The Rabanco Landfill is a state-of-the-art facility that operates under a vacuum that sucks out the methane gas given off by waste decomposing in the landfill. The gas is processed, compressed, and cooled, then fed into huge engine-driven generators that currently supply 10 megawatts
of electricity to the local grid, enough electricity to power every home in the county.

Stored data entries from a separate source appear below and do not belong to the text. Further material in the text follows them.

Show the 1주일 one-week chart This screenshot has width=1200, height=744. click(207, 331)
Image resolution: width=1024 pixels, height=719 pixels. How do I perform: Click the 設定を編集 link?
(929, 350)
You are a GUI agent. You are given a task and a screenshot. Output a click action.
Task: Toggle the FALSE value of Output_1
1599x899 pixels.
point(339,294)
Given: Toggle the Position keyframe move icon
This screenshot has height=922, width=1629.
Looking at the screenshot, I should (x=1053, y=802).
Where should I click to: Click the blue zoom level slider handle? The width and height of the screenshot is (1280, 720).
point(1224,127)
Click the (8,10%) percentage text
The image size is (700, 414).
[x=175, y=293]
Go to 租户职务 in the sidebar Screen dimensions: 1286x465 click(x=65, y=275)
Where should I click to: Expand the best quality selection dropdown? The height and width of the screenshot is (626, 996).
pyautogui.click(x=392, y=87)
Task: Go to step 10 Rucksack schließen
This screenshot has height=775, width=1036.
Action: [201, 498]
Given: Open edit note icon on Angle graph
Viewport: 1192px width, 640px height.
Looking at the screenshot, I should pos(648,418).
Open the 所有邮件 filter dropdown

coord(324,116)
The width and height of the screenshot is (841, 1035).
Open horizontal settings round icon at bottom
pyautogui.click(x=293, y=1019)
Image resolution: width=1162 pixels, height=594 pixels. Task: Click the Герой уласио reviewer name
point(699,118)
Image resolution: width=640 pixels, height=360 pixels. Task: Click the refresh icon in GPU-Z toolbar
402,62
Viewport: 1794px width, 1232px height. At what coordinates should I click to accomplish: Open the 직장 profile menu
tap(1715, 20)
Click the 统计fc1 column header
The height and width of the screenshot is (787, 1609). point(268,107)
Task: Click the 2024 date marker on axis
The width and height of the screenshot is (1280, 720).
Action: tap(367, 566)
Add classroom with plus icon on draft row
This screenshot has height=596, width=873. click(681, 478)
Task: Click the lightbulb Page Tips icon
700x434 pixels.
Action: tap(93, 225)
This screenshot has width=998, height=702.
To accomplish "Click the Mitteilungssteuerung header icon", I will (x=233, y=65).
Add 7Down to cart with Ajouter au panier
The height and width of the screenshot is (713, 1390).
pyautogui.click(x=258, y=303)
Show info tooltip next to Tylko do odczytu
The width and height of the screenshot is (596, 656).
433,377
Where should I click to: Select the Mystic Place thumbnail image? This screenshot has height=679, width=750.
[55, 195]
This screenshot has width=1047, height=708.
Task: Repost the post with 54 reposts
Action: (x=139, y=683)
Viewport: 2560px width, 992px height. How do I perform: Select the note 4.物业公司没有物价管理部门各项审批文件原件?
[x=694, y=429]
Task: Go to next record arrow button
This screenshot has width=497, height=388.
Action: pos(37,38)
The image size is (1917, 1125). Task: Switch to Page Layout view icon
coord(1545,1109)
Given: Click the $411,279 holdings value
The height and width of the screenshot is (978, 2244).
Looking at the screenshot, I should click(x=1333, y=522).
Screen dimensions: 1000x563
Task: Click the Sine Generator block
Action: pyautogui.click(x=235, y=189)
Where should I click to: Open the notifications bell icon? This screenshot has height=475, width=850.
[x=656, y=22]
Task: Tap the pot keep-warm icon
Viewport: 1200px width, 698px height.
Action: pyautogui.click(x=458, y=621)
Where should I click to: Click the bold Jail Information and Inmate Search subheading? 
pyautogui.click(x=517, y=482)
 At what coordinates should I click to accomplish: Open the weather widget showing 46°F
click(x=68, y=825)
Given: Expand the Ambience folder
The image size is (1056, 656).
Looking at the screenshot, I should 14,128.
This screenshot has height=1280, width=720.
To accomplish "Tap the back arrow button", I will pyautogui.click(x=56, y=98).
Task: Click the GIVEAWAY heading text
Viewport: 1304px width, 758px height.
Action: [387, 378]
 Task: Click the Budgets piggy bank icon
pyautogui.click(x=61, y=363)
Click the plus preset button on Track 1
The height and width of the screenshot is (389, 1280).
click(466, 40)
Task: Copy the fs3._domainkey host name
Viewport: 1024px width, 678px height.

Klickitat County is home to a string of
state-of-the-art wind generators that stretch for twenty-six miles along the
ridge that overlooks the Columbia River. When complete, that
string of wind turbines will have the capacity to generate more than 500 megawatts of
electricity.
Klickitat County is also home to both The Dalles
Dam and the John Day Dam, facilities with a hydroelectric generation capacity of
1,800 and 2,400 megawatts, respectively.
As the world wide demand for energy grows, there's a lot that can be said in favor of living in a county that produces way more food and energy than it consumes, a county which has a substantial head start in the race to produce renewable energy systems. The work we have to do on the B2M project is substantial, and experience shows that projects of this nature inherently take longer, cost more, and turn out differently that what was expected going in.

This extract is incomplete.